Last month, three life sciences giants announced new or deepening partnerships with IBM, to capitalise on IBM’s supercomputer, ‘Watson’, an artificially intelligent computer system. There has been a lot of buzz recently about how big data can be meaningfully applied in the healthcare setting to assist with product development and disease treatment. The European Medicines Agency has recognised the potential of exciting opportunity of exploiting big data with the capability of significantly contributing to the way the benefit-risk of medicines is assessed over a product’s lifecycle. The flurry of recent announcements indicate that we are entering into the new era of cognitive computing that is capable of re-engineering product development and improving assessment of performance of medicines or healthcare products on the market.

Watson

IBM’s supercomputer, nicknamed ‘Watson’, made headlines in 2011 for beating two of the gameshow Jeopardy’s greatest human champions. It did so by making use of cognitive computing technology, which involves teaching computers to process large amounts of information in a way similar to how humans think, with the capability to analyse and interpret data in various formats including those that are unstructured.
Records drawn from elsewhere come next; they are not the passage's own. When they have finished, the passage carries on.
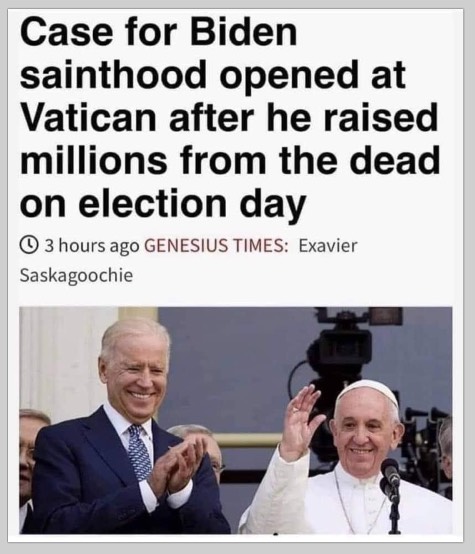
Task: Click the word 'sainthood' in the headline
Action: (113, 75)
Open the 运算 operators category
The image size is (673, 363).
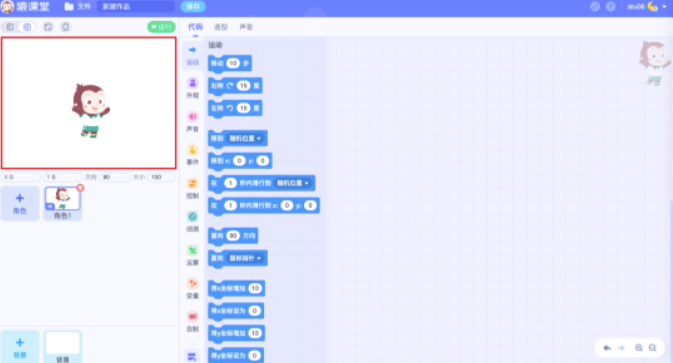tap(192, 255)
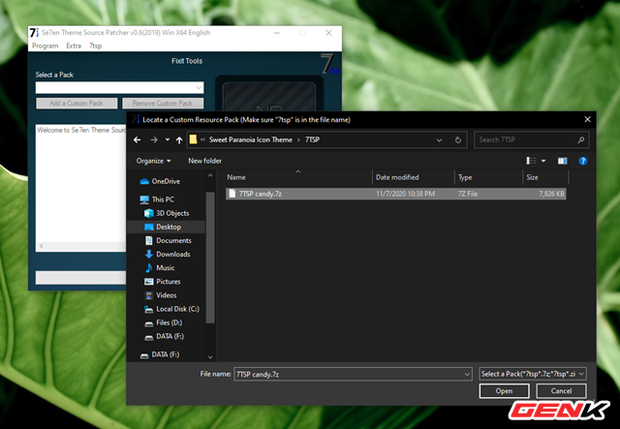Expand the address bar path history dropdown
Viewport: 620px width, 429px height.
click(440, 140)
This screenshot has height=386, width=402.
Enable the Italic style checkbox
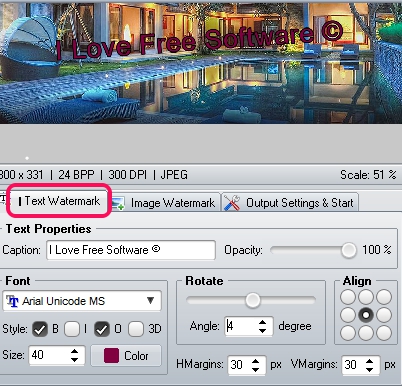point(72,329)
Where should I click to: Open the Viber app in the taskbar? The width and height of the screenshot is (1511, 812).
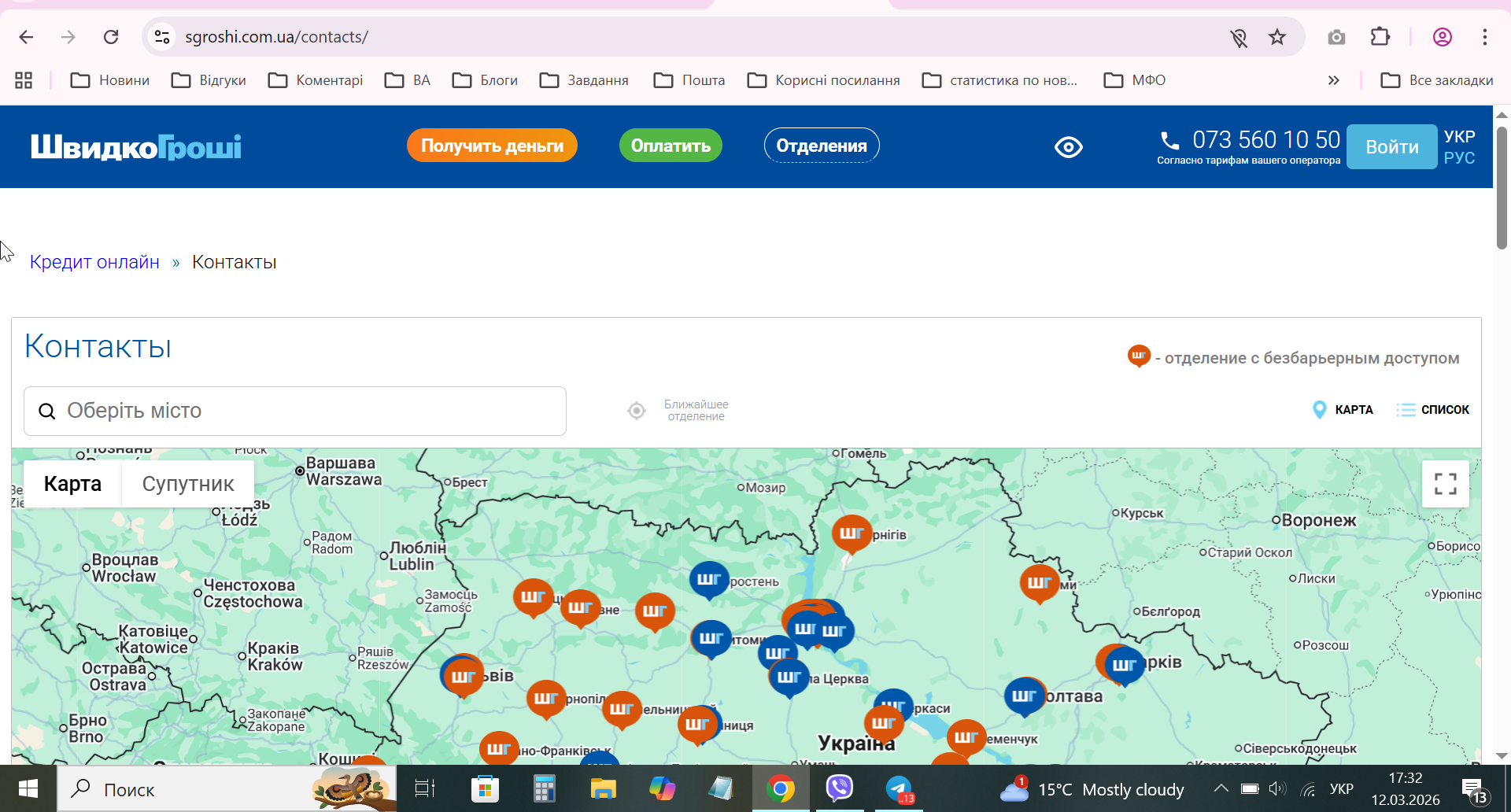pyautogui.click(x=839, y=788)
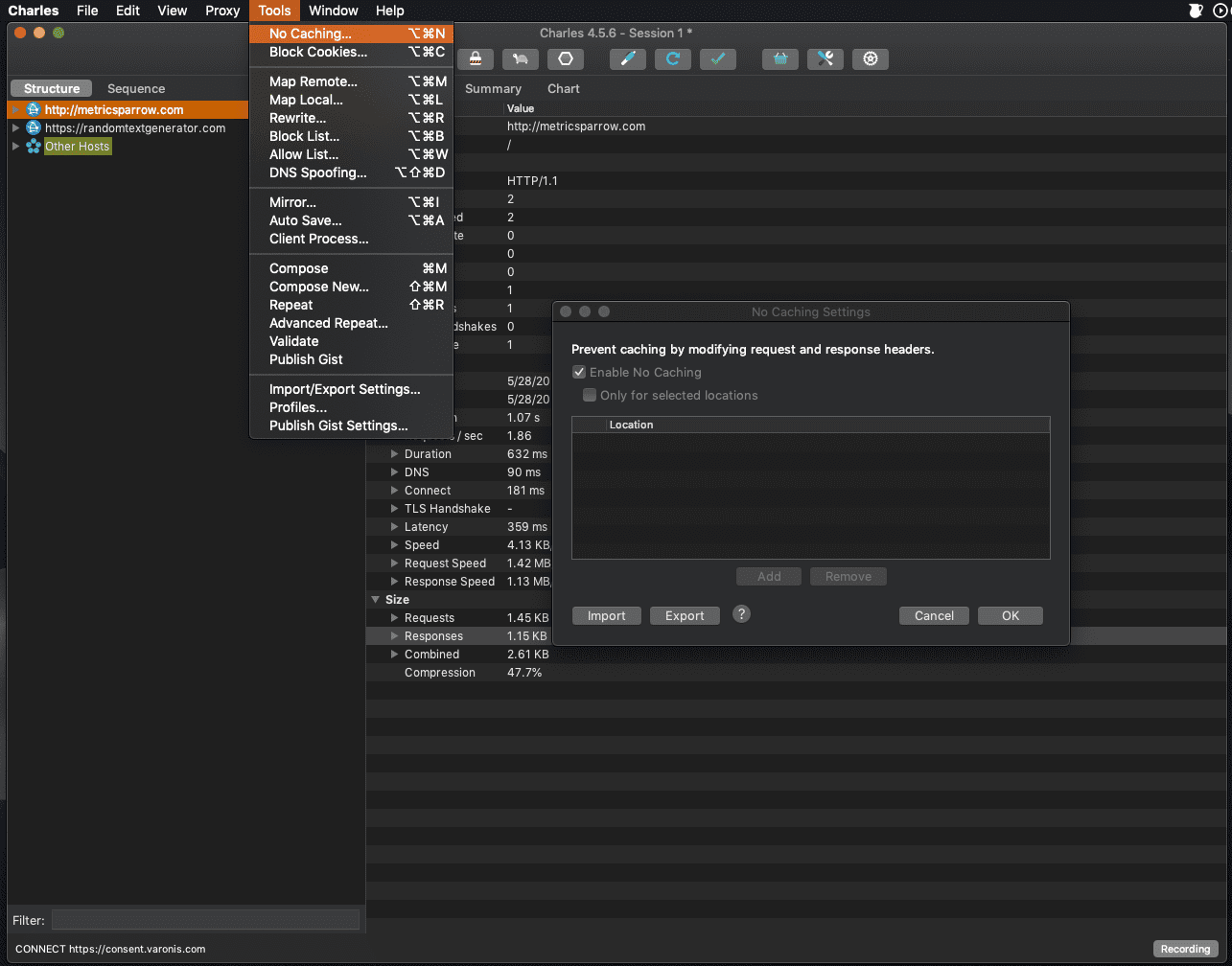Click the SSL proxying padlock toolbar icon

point(476,59)

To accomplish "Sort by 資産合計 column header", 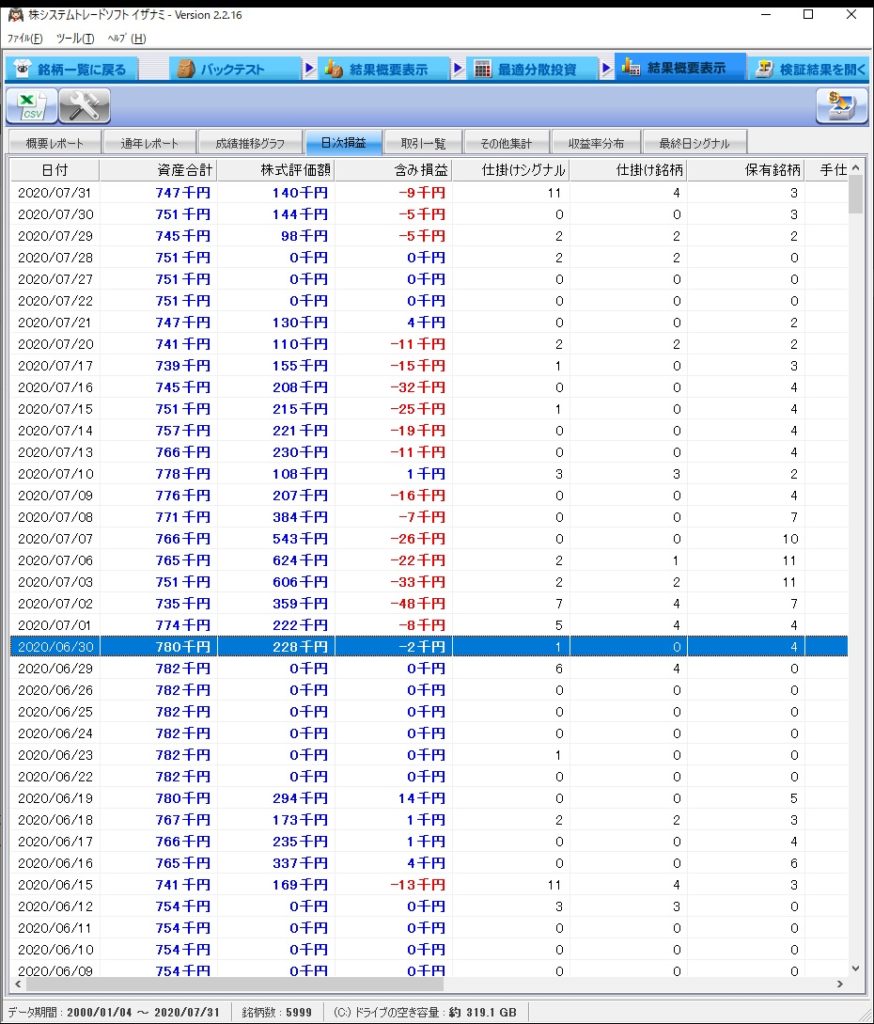I will pos(158,170).
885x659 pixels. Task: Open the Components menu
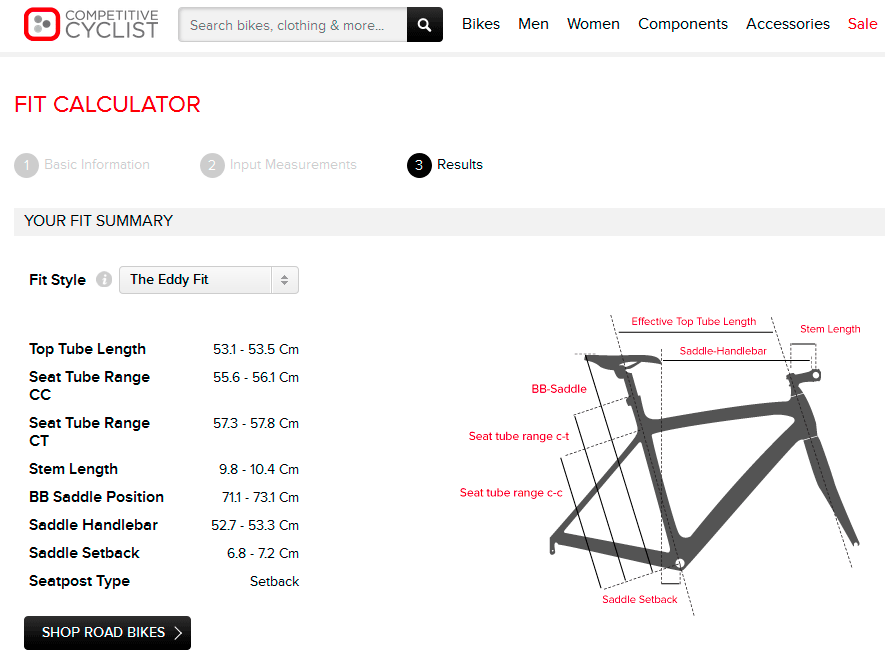click(683, 24)
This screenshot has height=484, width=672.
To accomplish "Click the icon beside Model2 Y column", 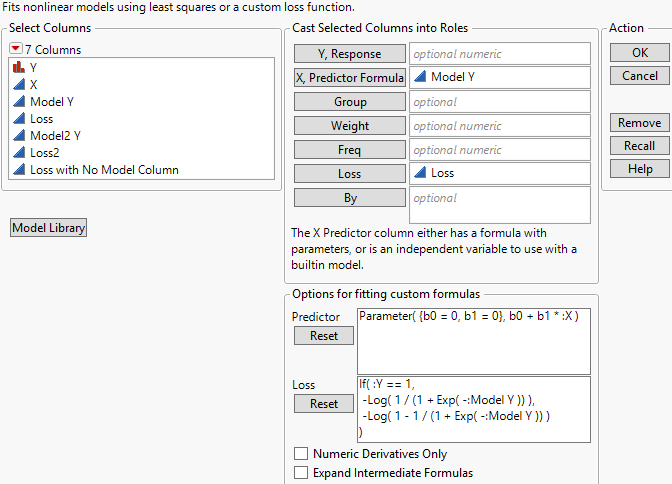I will (x=19, y=136).
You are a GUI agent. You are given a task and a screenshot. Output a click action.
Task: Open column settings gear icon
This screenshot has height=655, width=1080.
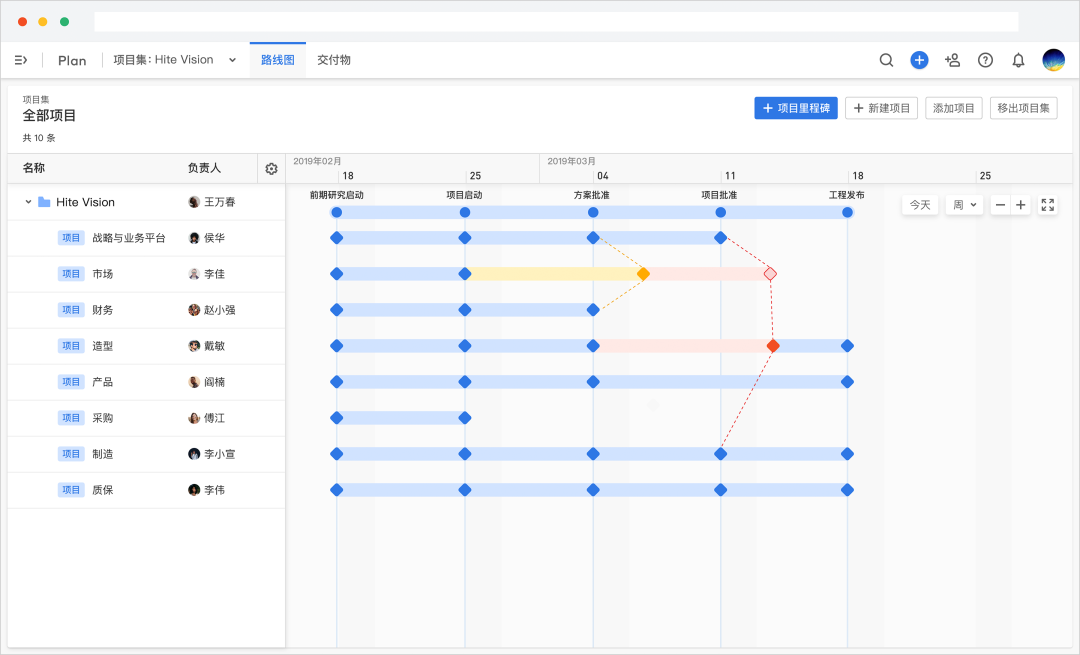pyautogui.click(x=271, y=169)
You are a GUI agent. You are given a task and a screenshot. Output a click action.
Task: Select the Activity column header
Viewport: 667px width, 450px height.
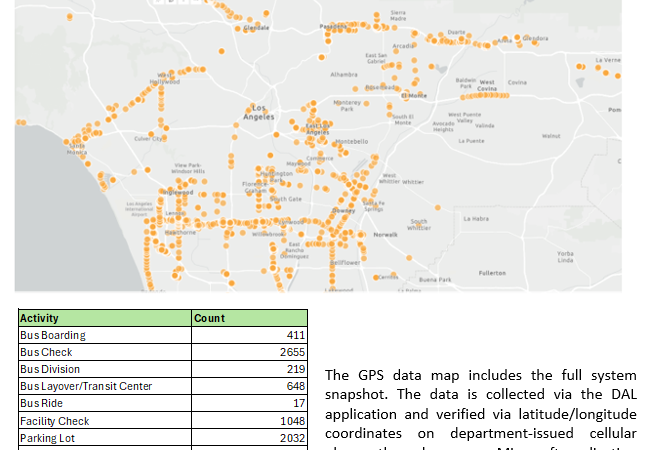tap(40, 318)

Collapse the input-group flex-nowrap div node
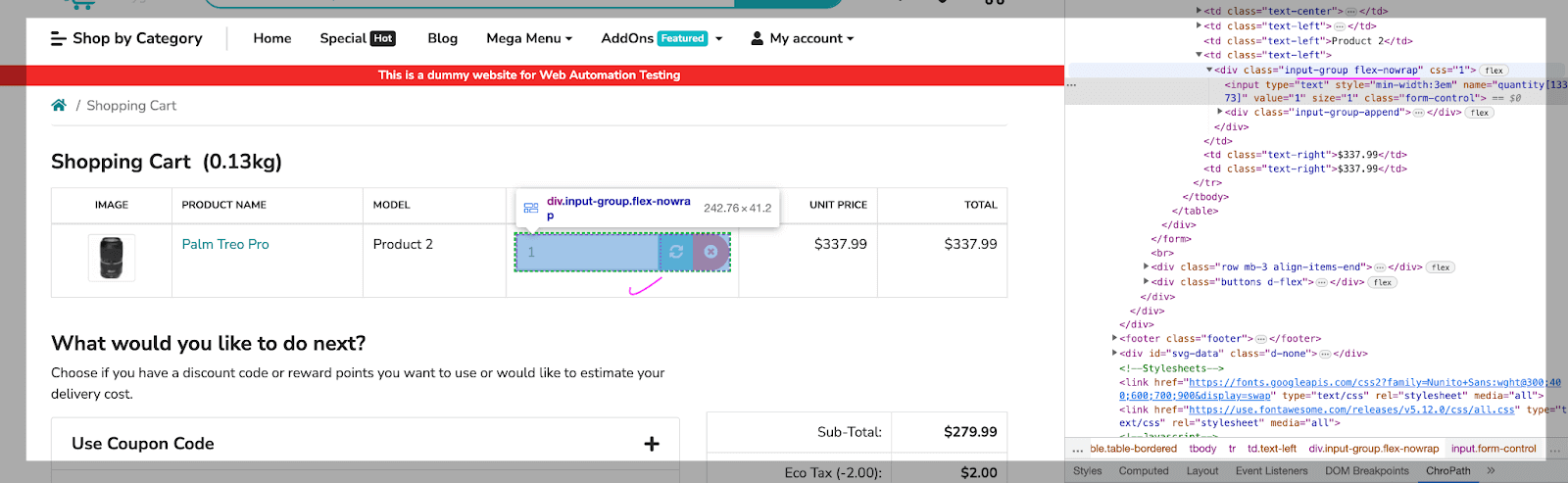[x=1209, y=71]
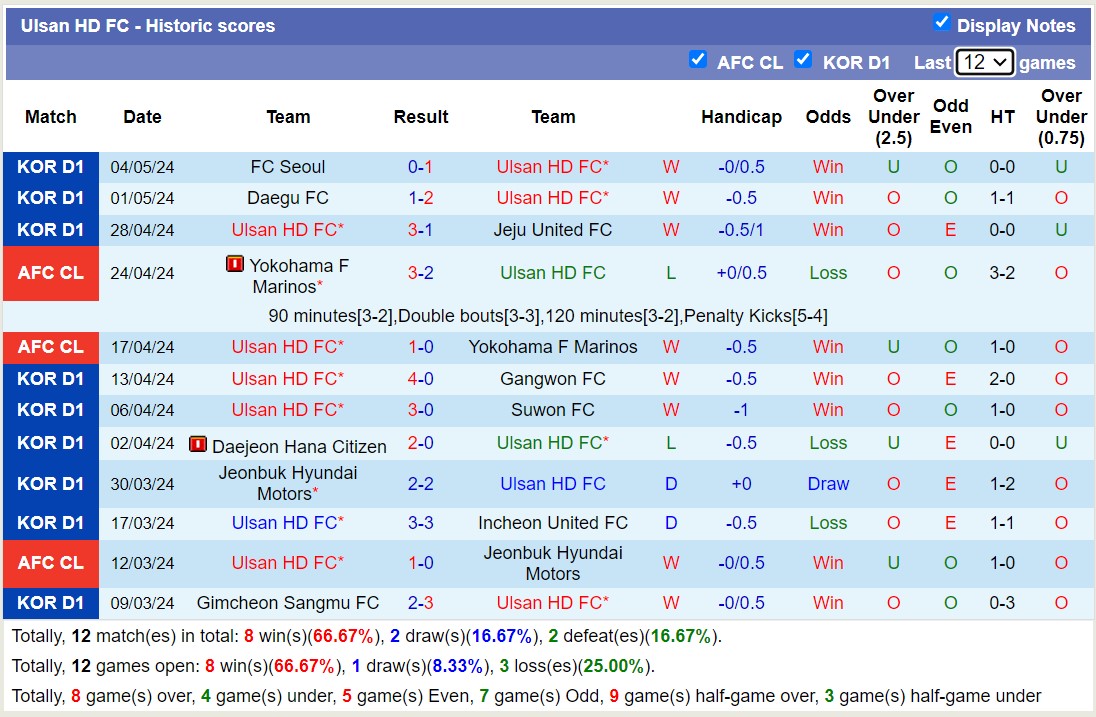The image size is (1096, 717).
Task: Open the Last games count dropdown
Action: pyautogui.click(x=984, y=62)
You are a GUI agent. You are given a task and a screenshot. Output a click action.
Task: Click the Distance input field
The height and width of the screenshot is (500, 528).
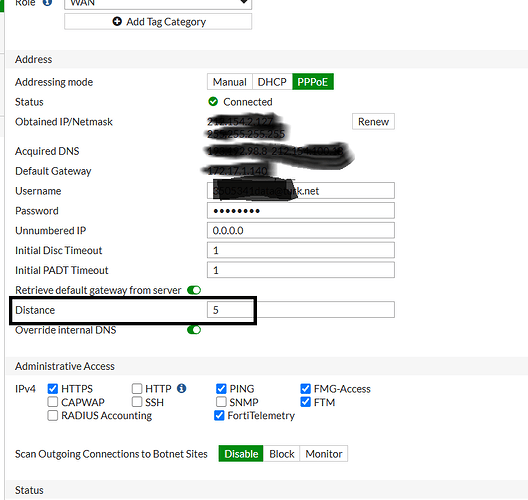click(301, 310)
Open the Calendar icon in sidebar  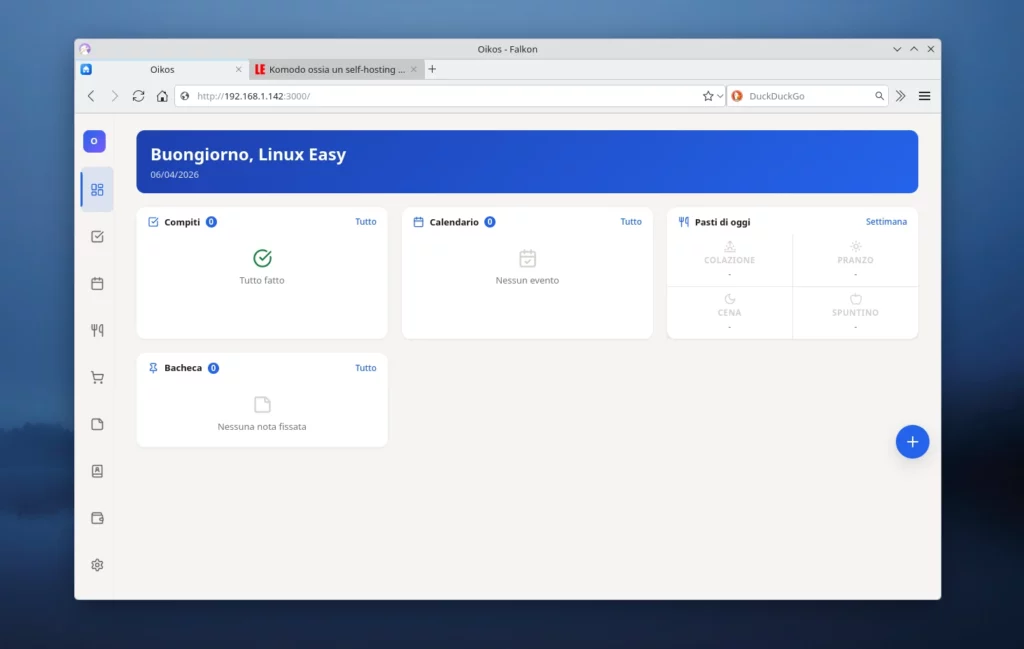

Since its days of gameshow glory, Watson has advanced its offerings to include applications that are specific to healthcare. Following the launch of Watson Health in 2015, IBM has lined up several large pharmaceutical companies to partner with in using and developing the new technology.

  • Medtronic and Johnson & Johnson were quick off the mark to enter into Watson Health partnerships with IBM, announcing in April 2015 that the technology would be used to personalise diabetes management solutions using data collected from Medtronic’s devices and to set up mobile-based coaching systems for pre- and post- operative patient care for Johnson.
  • In September 2015, Teva Pharmaceuticals became the first pharmaceutical company to deploy the IBM Watson Health Cloud as a mechanism for building global eHealth solutions designed to address complex and chronic conditions such as asthma, pain, migraine and neurodegenerative diseases. In addition, the partnership envisages making use of big data and machine learning technology to create disease models and advanced therapeutic solutions. An expansion of the partnership was announced on 26 October 2016 and will focus on the discovery of new treatment options and on improving chronic disease management. In particular, the expanded partnership seeks to enable the delivery of novel therapies by repurposing existing drugs as new treatment options.
  • Novo Nordisk signed up to an IBM Watson Health Cloud partnership in December 2015, in a bid to launch a digital platform to help manage patients’ diabetes by way of a real-time analysis of data-uploads concerning patients’ blood sugar levels, food intake and medicine usage.
  • On 1 November 2016, Celgene and IBM announced a partnership aimed at facilitating and improving pharmacovigilance through the creation of a cloud-based drug evaluation platform, to be run on Watson Health Cloud.
  • GlaxoSmithKline (GSK) announced a collaboration with IBM Watson in June 2016, which aims to allow GSK consumers to ask questions via voice or text directly through GSK’s online ads. Watson will then generate a personalised response for delivery to the consumer. On 6 October 2016, GSK announced that the use of Watson’s interactive functionality had been launched in respect of the company’s Theraflu brand.

Although Watson has featured prominently among the recently announced cognitive computing applications, it is not the only player. Notably, both GSK and Sanofi have recently announced joint ventures with Verily Life Sciences, to develop bioelectronic medicines and comprehensive diabetes management platforms.

What is abundantly clear, is that the recent flurry of announcements on partnership and joint venture between life sciences companies and technology companies is an indication of the industries’ voracious appetite for big data analytics to improve efficiency and reduce costs in research and development as well as timely access to new products.